In the property market things could go either way. “Following the ‘87 crash the property market boomed because people wanted real assets. Those who can still access debt and are highly liquid will probably take the opportunity to pounce on some assets.
“Following the ‘91 crash premium property tanked by 60 per cent. People don’t believe that, but it happened. I don’t expect that will happen now by any stretch of the imagination because as long as you can access liquidity [which was not possible after 91] people will continue to be active in the market.”
Behaviour patterns will change
What could happen – and this echoes others we’ve spoken to recently – is that there will be “fundamental behaviour change” such as remote working.
The current situation will open up the opportunity for this to become embedded.
“It’s interesting about co-working spaces; do you really want to be going into an office with a bunch of people you don’t know?”
In his patch, which is significant, our source says, “We’ve been controlling our offices in a very disciplined way. We’re trying to be ahead of the curve. Banning non-critical travel, telling people not to come into the office.”
We share the morning’s news titbit that one person living in Singapore says her temperature is being taken six times a day in public buildings. Why not here?
Singapore is quite easy to contain, and it acted fast, our source says. “It’s just 5 million people and pretty easy to shut the borders”. But this doesn’t mean that business aren’t suffering a big slow-down.
He’s been following this “trusted” Twitter feed from the beginning of February to understand what’s happening from the health contagion point of view.
“It’s been driving my thought processes and it’s a very realistic approach.”
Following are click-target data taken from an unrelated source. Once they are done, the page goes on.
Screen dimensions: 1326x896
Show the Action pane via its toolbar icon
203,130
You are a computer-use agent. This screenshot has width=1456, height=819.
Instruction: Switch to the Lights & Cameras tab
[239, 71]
What’s hard to understand is why it took the stock market so long to react. One report had said it “dawned on them” after the previous weekend. “How could it ‘dawn’ on them when anyone looking at the statistical model could see well before with certainty what was happening?
“This is not a black swan event. Viruses have been travelling the globe for thousands of years.”
So why is the stockmarket so immune to reality and fundamental evidence?
“Ah, the madness of crowds,” he says, quoting Charles Mackay.
“It’s all about sentiment.
“We won’t hit the bottom until all hope is lost.”
One thing is sure, there will be the “buying opportunity of a lifetime” in the next year.
It’s all connected
Underneath the whole crazy stockmarket behaviour is that it’s driven by separated segmented groups all driven by self-interest – “they’re not understanding that it’s not about just the economy or buildings or the planet, it’s all interrelated, It’s holistic.
“And the only way to build a sustainable model is to put all the pieces together and demonstrating leadership at the same time. Thinking about intergenerational equity.”